Skip to content

Interpreting the Results#

After running your job and collecting responses, you'll receive a structured result containing valuable insights from the labelers. Understanding each component of this result is crucial for analyzing and utilizing the data effectively.

Here's an example of the results you might receive when running a COMPARE task (for simplicity, this example uses 3 responses):

{
  "info": {
    "createdAt": "2025-02-11T07:31:59.353232+00:00",
    "version": "3.0.0"
  },
  "summary": {
    "A_wins_total": 0,
    "B_wins_total": 1
  },
  "results": [
    {
      "context": "A small blue book sitting on a large red book.",
      "winner_index": 1,
      "winner": "dalle-3_37_2.jpg",
      "aggregatedResults": {
        "aurora-20-1-25_37_4.png": 0,
        "dalle-3_37_2.jpg": 3
      },
      "aggregatedResultsRatios": {
        "aurora-20-1-25_37_4.png": 0.0,
        "dalle-3_37_2.jpg": 1.0
      },
      "summedUserScores": {
        "aurora-20-1-25_37_4.png": 0.0,
        "dalle-3_37_2.jpg": 1.196
      },
      "summedUserScoresRatios": {
        "aurora-20-1-25_37_4.png": 0.0,
        "dalle-3_37_2.jpg": 1.0
      },
      "detailedResults": [
          {
              "votedFor": "dalle-3_37_2.jpg",
              "userDetails": {
                  "country": "BY",
                  "language": "ru",
                  "userScores": {
                      "global": 0.4469
                  },
                  "demographics": {}
              }
          },
          {
              "votedFor": "dalle-3_37_2.jpg",
              "userDetails": {
                  "country": "LY",
                  "language": "ar",
                  "userScores": {
                      "global": 0.3923
                  },
                  "demographics": {
                      "age": "0-17",
                      "gender": "Other",
                      "occupation": "Other Employment"
                  }
              }
          },
          {
              "votedFor": "dalle-3_37_2.jpg",
              "userDetails": {
                  "country": "BY",
                  "language": "ru",
                  "userScores": {
                      "global": 0.3568
                  },
                  "demographics": {
                      "age": "0-17",
                      "gender": "Other",
                      "occupation": "Healthcare"
                  }
              }
          }
      ]
    }
  ]
}

Breakdown of the Results#

  1. info

    • createdAt: The timestamp indicating when the results overview was generated, in UTC time.
    • version: The version of the aggregator system that produced the results.
  2. summary

    • A_wins_total: The total number of comparisons won by option A (index 0) across all pairs
    • B_wins_total: The total number of comparisons won by option B (index 1) across all pairs
  3. results: This section contains the actual comparison data collected from the labelers. For comparison jobs, each item includes:

    • context: The prompt or description provided for the comparison task
    • winner_index: Index of the winning option (0 for first option, 1 for second option)
    • winner: Filename or identifier of the winning option

    • aggregatedResults: The total number of responses each option received for this specific comparison.

      "aggregatedResults": {
          "aurora-20-1-25_37_4.png": 0,
          "dalle-3_37_2.jpg": 3
      }
      

    • aggregatedResultsRatios: The proportion of responses each option received, calculated as the number of responses for the option divided by the total number of responses.

[Entries for locating words and elements]
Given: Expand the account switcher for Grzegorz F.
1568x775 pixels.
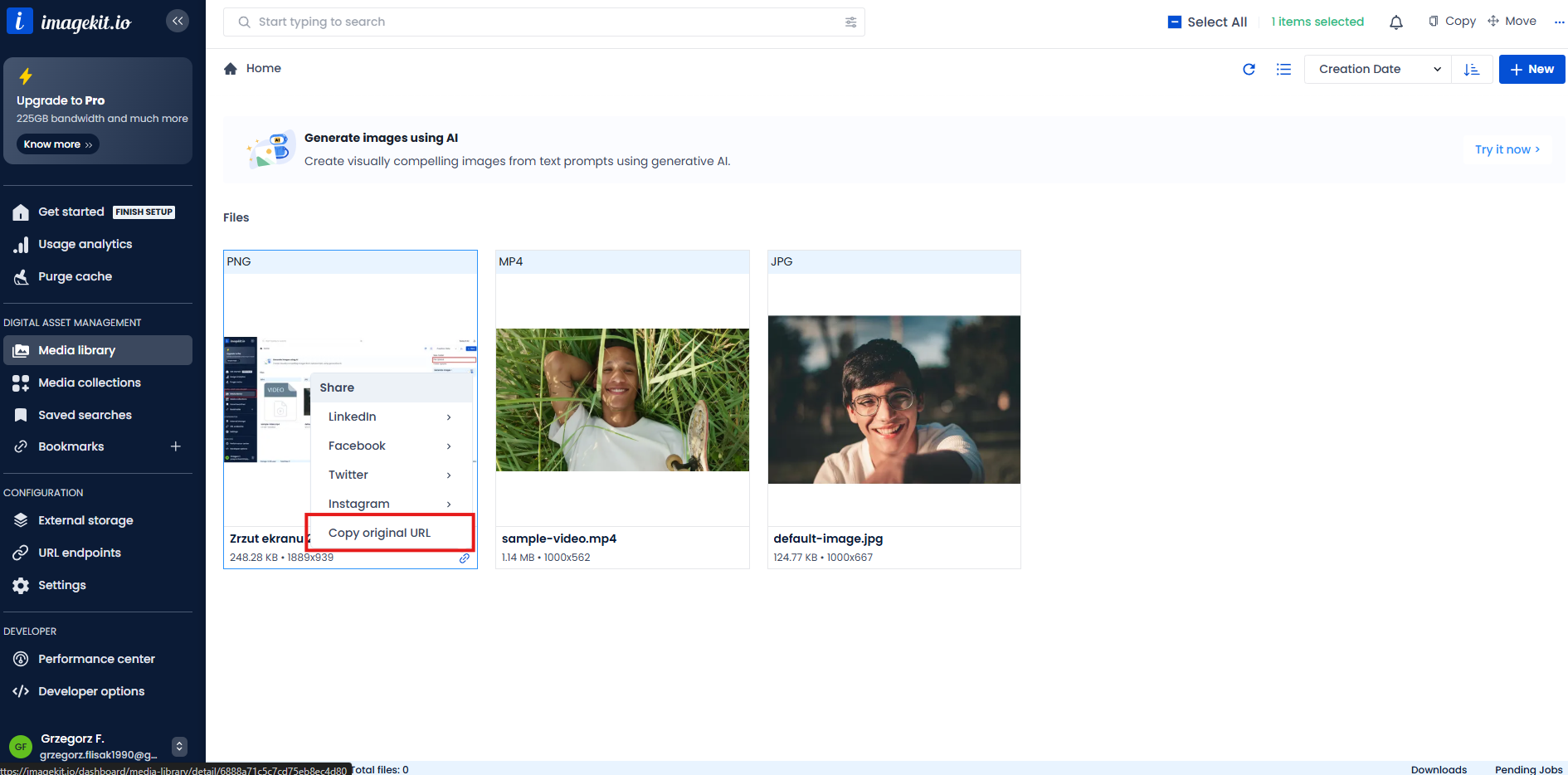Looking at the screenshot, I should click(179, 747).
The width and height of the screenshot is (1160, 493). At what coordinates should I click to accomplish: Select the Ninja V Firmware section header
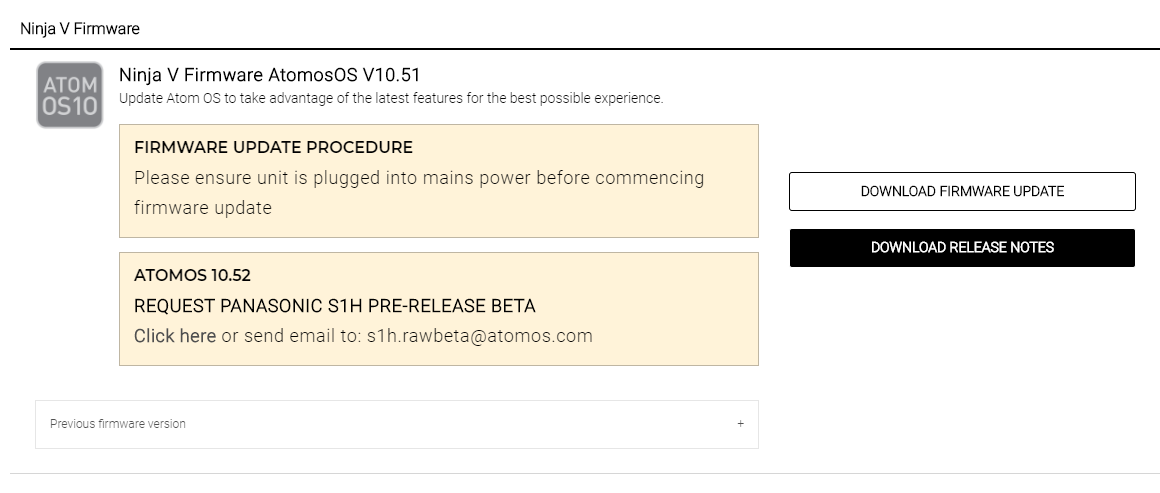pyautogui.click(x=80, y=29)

- [Description of the task]: Using the page on interpreting results, say whether each statement agrees with it, answering yes or no and quoting the deciding words: (a) The createdAt value is given in UTC time. (b) A winner_index of 0 means the second option won. (c) aggregatedResultsRatios is computed by dividing the number of responses for an option by the total number of responses.

- [Answer in full]:
(a) Yes: "The timestamp indicating when the results overview was generated, in UTC time."
(b) No: "0 for first option, 1 for second option"
(c) Yes: "calculated as the number of responses for the option divided by the total number of responses."